[Study material Boundary: Start]

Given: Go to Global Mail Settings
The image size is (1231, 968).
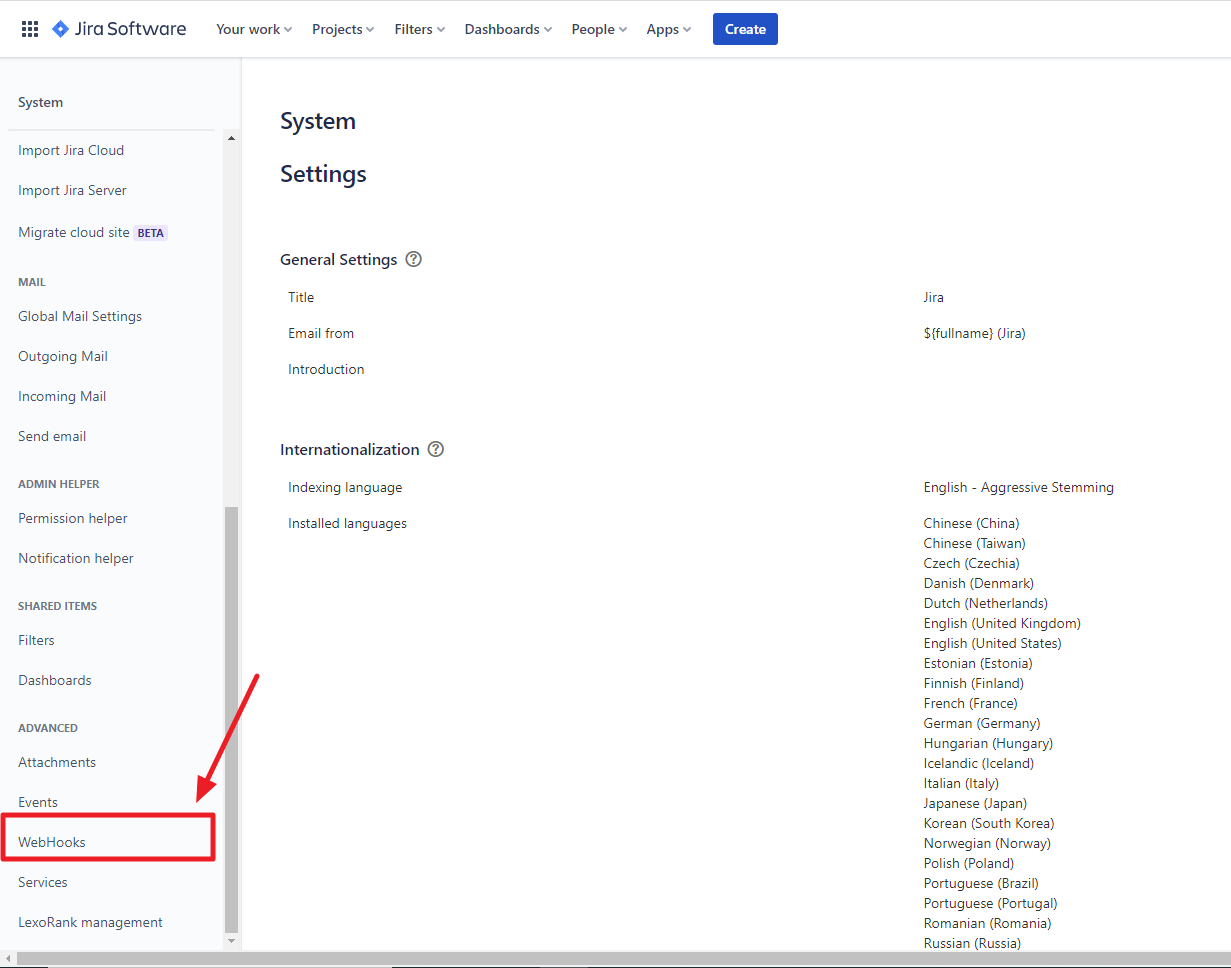Looking at the screenshot, I should coord(80,316).
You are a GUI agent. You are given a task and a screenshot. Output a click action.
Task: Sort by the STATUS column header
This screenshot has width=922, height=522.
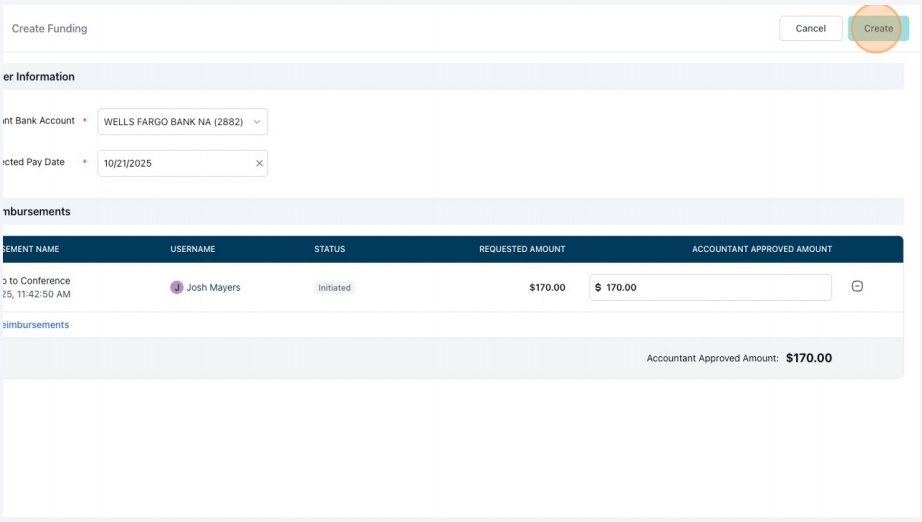329,249
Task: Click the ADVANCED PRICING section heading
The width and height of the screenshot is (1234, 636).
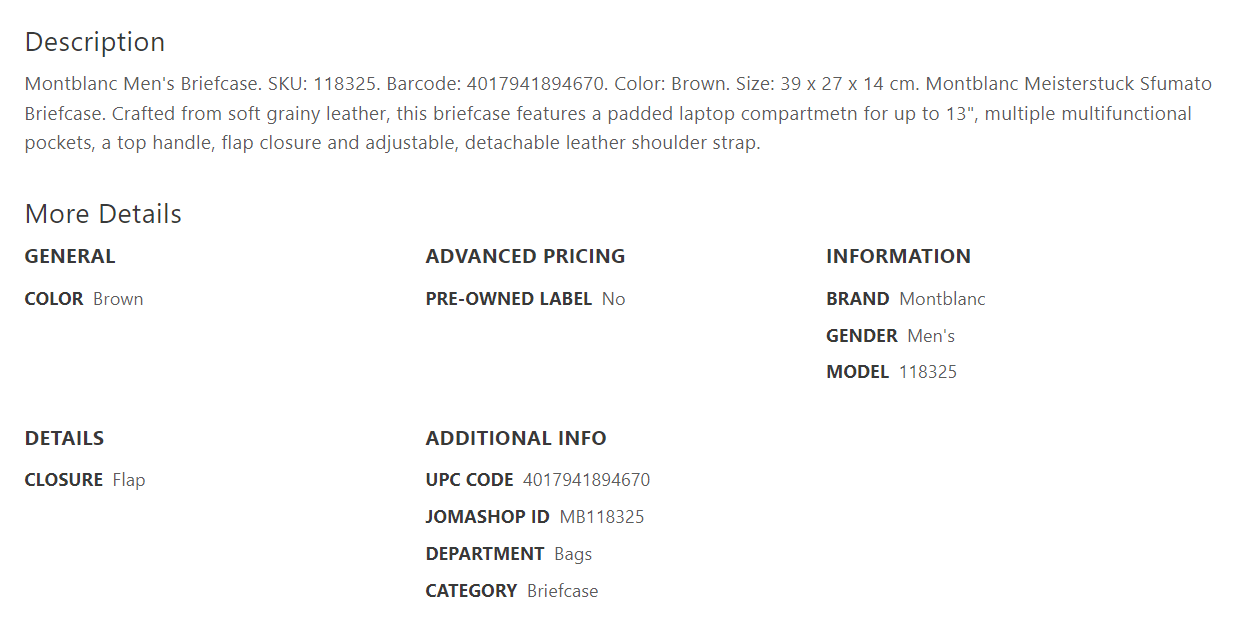Action: [525, 256]
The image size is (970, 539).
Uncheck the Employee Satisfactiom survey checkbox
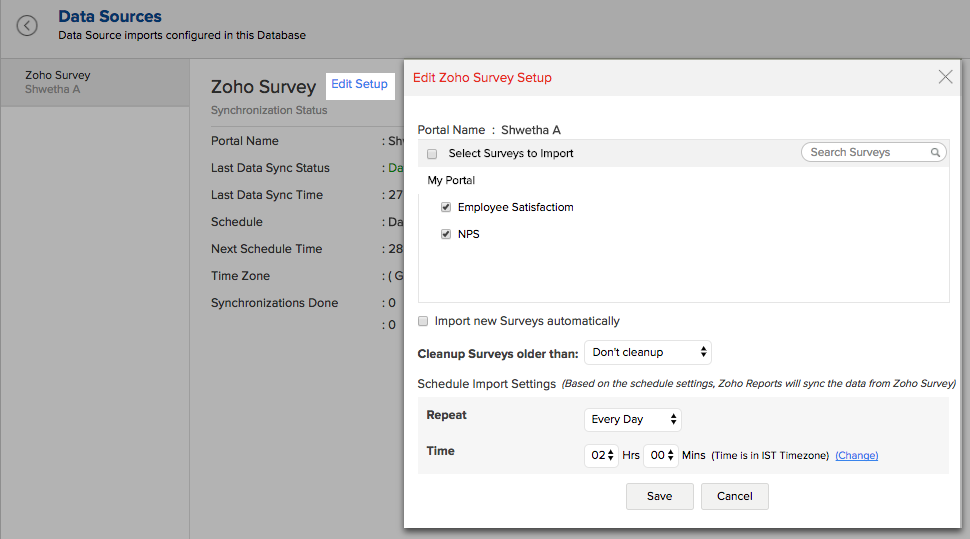pyautogui.click(x=446, y=207)
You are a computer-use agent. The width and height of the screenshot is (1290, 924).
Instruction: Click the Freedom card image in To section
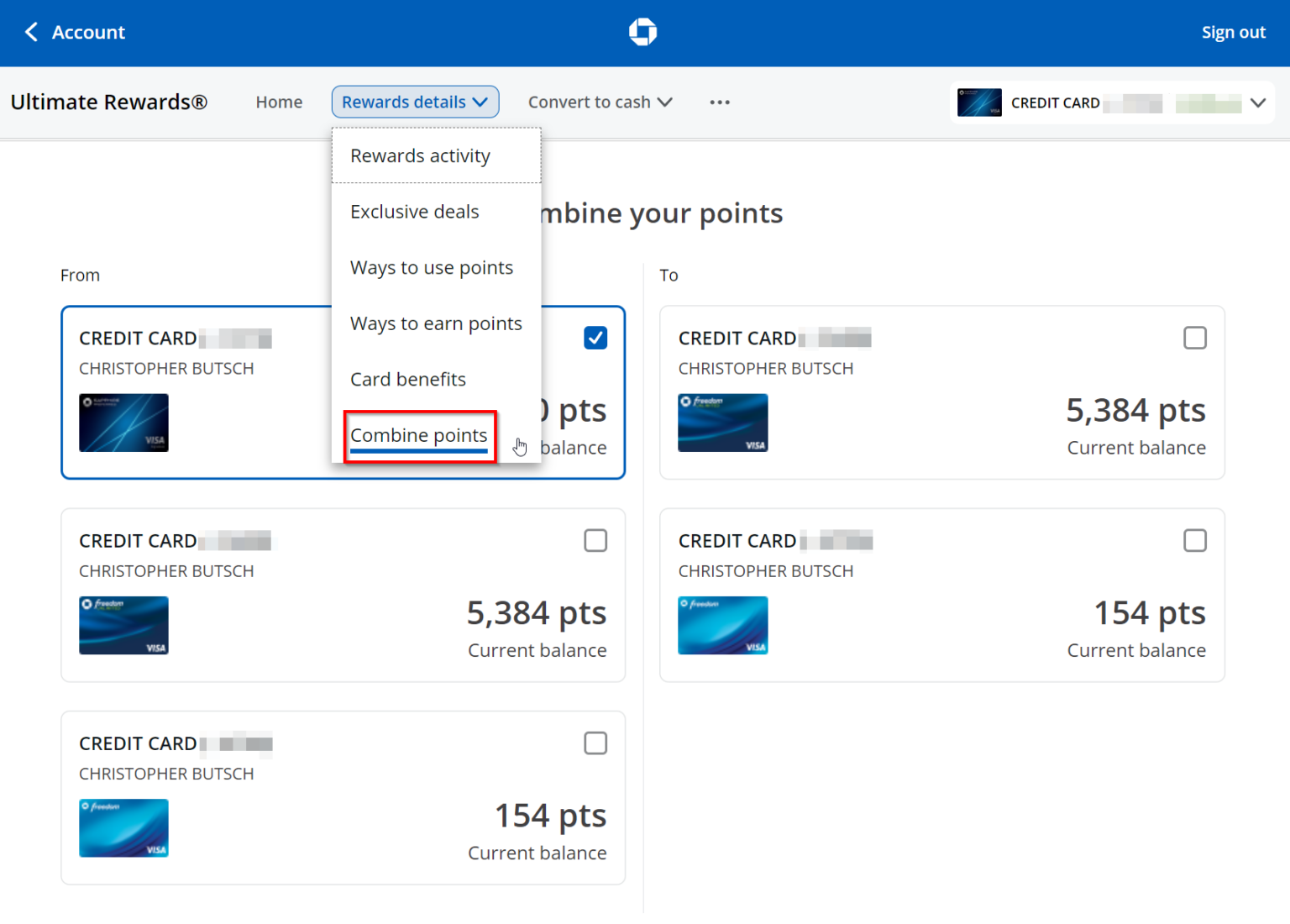722,423
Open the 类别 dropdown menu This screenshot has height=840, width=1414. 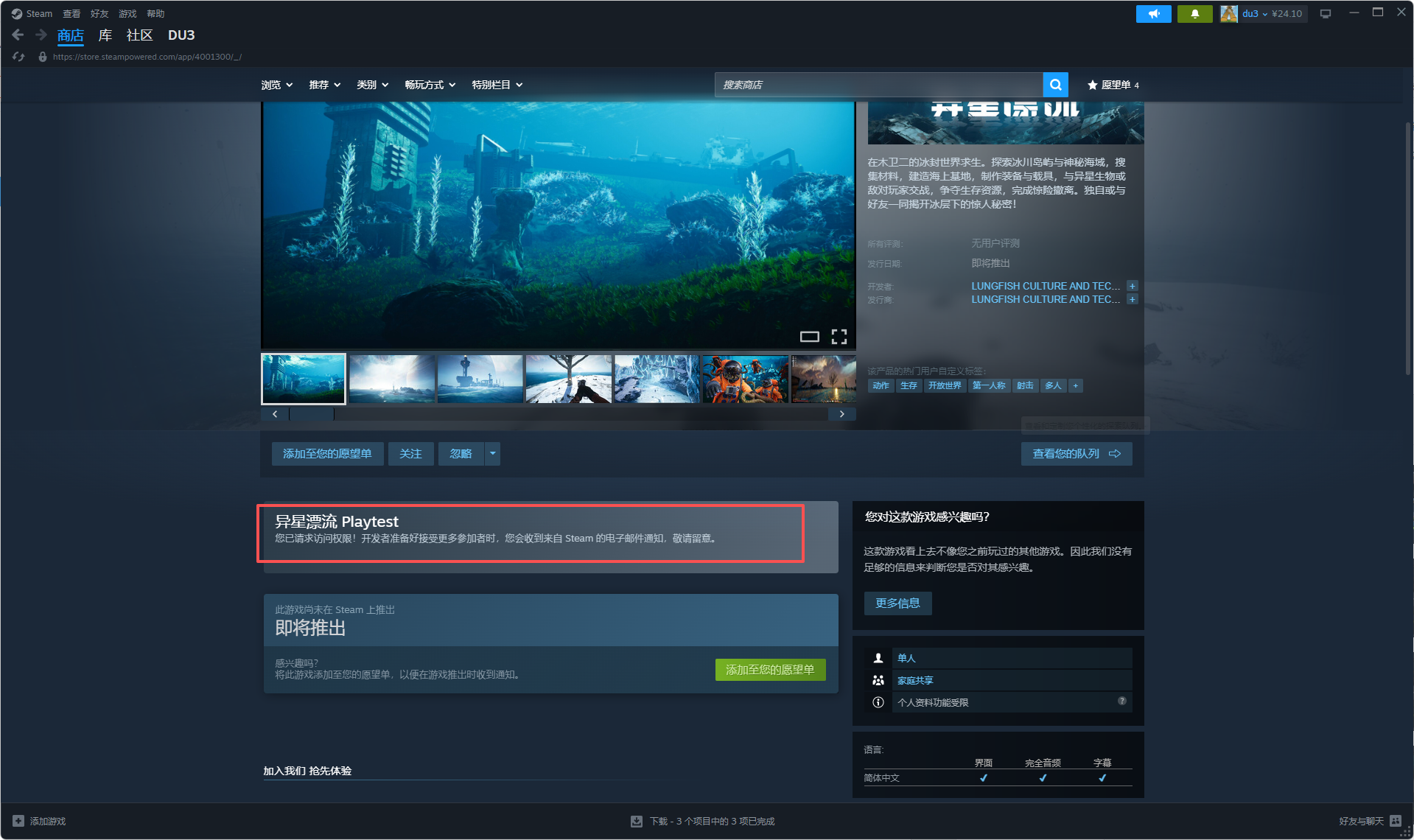372,85
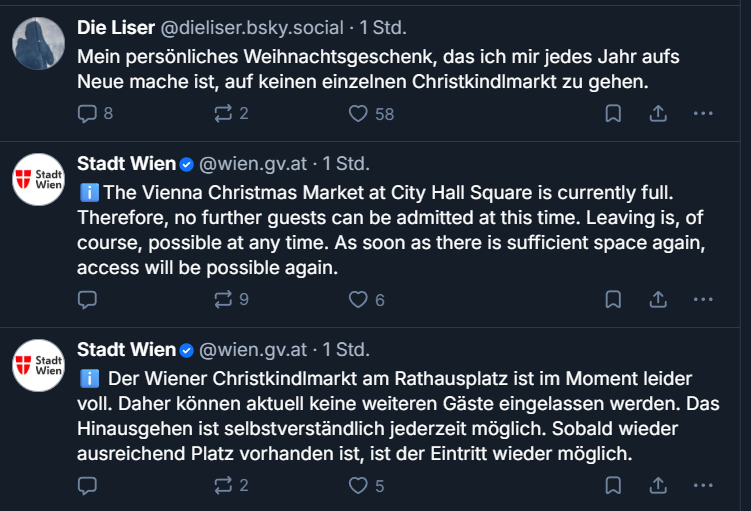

[Study material Boundary: End]

Task to carry out: If a line in the records above has the word "agent", copy it.

Answer for this exercise:
You are a GUI agent. You are given a task and a screenshot. Output a click action.
You are a computer-use agent. The width and height of the screenshot is (1290, 924).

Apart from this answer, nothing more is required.